Problem description => Which lines of the listing below contain the word "report"? Copy each of them.

Task material =>
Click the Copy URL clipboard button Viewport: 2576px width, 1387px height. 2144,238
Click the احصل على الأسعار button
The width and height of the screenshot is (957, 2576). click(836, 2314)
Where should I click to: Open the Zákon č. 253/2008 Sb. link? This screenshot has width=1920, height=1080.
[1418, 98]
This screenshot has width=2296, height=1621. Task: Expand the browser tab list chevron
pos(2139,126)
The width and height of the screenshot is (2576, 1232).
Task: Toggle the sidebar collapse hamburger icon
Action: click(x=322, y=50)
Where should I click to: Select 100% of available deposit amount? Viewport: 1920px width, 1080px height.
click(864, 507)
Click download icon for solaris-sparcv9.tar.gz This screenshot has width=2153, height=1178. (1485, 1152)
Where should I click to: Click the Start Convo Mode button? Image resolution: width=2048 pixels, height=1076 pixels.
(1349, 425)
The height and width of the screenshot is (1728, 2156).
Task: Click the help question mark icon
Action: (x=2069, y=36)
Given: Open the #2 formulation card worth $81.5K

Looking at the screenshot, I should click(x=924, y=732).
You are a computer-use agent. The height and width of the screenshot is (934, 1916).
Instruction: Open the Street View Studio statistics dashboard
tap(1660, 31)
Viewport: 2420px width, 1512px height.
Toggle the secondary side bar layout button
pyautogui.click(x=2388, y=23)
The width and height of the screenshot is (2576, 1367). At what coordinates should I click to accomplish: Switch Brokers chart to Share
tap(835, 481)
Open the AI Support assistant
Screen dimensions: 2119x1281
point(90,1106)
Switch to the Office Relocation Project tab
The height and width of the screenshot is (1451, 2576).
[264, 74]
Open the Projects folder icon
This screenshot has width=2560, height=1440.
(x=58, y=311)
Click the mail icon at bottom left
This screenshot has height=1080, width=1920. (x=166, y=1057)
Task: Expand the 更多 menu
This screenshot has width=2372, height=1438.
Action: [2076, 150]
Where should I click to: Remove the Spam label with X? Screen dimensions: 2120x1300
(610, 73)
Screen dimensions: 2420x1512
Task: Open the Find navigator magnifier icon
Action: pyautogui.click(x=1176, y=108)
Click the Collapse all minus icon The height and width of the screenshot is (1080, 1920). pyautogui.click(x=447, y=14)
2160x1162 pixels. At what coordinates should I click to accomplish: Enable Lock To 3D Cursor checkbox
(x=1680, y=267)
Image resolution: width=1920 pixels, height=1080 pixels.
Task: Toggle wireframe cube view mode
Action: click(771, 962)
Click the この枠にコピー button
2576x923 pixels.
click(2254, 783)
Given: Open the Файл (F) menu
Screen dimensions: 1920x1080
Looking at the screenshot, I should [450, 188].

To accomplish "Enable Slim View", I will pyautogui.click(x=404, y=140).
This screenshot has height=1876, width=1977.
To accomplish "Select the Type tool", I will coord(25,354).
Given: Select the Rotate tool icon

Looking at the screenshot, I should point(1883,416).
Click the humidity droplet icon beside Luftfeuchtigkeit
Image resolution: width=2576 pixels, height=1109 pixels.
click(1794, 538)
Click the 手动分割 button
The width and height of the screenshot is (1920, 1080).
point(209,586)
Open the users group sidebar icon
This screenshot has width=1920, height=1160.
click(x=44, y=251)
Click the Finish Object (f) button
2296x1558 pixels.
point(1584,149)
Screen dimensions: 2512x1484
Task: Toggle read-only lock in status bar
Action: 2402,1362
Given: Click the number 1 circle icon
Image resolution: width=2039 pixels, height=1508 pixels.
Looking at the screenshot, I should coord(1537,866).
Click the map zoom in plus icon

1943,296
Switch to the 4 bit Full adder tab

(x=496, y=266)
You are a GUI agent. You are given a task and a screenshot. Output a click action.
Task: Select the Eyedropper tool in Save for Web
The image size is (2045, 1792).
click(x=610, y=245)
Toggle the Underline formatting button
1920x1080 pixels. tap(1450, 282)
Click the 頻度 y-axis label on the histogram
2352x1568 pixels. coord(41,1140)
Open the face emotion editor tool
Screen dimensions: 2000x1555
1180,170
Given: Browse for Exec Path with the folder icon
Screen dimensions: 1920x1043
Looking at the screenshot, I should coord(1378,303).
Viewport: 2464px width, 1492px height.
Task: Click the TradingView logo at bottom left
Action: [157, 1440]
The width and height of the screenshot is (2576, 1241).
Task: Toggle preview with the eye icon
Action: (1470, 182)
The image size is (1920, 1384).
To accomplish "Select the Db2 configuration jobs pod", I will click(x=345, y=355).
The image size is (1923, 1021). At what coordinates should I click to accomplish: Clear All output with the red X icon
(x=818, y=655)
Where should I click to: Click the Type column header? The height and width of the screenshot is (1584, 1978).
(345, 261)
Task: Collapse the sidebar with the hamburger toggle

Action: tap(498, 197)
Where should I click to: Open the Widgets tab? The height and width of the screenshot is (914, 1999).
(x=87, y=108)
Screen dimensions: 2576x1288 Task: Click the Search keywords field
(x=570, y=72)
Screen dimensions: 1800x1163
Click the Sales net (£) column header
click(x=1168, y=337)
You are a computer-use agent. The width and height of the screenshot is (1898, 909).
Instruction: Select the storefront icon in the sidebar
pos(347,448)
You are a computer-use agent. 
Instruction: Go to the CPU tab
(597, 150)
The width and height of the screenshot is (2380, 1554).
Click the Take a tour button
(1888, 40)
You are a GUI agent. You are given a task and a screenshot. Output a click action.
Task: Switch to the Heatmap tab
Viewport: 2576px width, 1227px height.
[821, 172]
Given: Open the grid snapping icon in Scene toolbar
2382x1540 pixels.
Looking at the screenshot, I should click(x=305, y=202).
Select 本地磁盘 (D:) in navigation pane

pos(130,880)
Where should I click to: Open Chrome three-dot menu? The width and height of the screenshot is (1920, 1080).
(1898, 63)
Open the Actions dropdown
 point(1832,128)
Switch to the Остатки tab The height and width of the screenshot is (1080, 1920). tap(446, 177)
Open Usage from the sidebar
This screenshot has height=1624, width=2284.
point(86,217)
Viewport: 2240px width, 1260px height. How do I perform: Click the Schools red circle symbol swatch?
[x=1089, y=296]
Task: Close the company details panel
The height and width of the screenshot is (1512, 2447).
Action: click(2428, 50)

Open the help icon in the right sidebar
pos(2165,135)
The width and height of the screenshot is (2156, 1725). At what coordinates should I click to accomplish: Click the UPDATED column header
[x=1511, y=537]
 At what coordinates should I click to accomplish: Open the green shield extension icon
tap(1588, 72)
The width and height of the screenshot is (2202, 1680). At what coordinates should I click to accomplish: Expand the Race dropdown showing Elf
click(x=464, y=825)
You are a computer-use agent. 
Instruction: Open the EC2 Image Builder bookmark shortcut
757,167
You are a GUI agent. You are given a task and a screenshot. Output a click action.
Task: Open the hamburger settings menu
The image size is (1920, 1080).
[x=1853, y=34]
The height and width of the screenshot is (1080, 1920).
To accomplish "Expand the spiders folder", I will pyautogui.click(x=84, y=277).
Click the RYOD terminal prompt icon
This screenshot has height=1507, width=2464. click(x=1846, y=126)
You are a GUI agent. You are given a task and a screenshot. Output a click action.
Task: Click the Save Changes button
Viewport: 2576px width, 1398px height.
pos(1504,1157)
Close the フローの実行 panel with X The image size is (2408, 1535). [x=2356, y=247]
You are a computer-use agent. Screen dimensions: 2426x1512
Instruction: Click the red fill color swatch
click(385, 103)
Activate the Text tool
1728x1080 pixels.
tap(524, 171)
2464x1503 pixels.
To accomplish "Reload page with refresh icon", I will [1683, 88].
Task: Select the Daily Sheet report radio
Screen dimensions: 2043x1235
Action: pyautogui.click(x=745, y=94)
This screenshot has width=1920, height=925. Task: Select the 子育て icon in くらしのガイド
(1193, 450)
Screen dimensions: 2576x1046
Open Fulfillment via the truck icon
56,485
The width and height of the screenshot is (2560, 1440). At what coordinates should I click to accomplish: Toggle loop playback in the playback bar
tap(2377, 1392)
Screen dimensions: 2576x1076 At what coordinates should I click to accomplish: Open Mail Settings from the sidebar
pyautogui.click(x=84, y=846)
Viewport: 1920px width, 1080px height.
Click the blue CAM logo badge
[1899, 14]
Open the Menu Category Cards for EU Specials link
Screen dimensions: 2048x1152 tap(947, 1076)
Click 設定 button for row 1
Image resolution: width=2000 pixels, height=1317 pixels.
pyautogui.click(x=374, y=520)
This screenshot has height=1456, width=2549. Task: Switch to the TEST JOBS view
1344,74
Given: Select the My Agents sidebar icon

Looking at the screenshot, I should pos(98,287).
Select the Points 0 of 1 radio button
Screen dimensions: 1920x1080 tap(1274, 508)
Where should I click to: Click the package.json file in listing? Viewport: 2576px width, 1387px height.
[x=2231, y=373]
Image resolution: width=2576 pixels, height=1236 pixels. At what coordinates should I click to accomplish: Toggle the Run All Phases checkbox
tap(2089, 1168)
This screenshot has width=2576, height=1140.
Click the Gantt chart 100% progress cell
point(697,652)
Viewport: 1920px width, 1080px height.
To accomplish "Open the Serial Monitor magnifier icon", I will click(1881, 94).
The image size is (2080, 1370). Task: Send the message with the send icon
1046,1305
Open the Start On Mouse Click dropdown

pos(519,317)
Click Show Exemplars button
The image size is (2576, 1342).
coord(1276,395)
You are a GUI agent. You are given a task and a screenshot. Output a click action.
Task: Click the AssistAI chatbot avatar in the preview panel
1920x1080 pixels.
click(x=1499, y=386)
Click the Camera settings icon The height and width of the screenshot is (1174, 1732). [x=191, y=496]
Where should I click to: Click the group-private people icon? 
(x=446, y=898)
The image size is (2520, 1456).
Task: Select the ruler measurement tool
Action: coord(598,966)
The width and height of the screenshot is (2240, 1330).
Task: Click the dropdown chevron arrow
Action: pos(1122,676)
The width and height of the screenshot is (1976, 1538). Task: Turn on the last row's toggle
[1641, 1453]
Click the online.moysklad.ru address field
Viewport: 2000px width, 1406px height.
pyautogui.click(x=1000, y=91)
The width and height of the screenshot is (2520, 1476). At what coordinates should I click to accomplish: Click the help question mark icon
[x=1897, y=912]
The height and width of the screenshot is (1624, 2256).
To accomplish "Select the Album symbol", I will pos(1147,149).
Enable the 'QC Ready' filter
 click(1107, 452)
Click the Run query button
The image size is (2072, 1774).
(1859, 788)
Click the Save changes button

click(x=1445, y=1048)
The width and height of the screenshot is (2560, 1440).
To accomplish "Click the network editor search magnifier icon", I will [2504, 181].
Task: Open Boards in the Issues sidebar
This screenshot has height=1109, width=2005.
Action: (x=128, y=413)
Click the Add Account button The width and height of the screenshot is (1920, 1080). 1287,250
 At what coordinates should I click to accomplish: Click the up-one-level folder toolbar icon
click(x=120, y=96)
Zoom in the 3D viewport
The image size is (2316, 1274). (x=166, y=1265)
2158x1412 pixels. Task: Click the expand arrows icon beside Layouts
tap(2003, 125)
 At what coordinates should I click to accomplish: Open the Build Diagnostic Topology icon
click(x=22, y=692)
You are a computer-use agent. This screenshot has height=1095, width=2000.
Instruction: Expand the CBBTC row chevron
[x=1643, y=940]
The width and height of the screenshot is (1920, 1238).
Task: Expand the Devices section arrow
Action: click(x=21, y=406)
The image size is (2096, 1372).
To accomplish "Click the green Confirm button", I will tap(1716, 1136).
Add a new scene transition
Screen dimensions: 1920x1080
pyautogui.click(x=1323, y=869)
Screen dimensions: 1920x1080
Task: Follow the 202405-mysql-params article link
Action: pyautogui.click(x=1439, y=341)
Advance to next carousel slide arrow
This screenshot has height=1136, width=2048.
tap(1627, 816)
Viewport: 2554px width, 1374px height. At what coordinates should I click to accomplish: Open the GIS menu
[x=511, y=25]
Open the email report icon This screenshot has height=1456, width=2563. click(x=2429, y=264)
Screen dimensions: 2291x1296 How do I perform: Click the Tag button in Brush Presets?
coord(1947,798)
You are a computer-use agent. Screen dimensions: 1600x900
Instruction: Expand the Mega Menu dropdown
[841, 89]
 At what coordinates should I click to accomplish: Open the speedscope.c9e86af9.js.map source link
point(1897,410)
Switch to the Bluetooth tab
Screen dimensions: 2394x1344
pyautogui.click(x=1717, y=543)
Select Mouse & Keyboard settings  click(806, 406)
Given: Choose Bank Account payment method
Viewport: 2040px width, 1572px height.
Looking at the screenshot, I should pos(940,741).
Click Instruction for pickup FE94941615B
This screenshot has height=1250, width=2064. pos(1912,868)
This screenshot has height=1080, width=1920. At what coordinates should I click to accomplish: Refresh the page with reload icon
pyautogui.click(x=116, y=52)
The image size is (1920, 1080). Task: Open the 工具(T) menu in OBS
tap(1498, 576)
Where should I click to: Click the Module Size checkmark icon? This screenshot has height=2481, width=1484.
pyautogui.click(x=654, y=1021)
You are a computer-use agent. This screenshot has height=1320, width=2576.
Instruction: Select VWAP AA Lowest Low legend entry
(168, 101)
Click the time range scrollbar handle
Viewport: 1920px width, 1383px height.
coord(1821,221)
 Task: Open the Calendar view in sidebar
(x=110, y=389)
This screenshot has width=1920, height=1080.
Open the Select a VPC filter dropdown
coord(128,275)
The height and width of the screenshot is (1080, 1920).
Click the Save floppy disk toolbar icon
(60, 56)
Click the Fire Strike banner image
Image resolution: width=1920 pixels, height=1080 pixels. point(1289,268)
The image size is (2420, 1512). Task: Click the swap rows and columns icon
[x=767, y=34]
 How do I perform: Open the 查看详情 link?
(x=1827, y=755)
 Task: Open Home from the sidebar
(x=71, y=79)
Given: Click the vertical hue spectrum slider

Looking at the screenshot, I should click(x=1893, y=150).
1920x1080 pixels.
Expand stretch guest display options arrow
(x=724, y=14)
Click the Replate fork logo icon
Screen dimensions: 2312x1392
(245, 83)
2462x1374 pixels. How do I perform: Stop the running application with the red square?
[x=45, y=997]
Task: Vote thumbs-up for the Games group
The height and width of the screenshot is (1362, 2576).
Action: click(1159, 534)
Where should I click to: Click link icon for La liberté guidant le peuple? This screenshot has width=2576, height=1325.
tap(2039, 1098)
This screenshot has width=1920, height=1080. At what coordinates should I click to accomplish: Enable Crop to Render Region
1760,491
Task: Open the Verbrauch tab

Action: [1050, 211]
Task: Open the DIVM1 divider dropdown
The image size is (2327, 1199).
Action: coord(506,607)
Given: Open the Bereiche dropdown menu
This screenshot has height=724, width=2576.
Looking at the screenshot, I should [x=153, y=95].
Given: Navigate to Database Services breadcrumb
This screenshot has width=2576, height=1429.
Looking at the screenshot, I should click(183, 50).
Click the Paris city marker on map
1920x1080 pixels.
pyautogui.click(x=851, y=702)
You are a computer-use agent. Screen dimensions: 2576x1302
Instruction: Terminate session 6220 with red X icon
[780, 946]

Result of the task =>
Task: Select the Daily Sheet report radio
Open the email report icon This screenshot has height=1456, width=2563. click(x=2429, y=264)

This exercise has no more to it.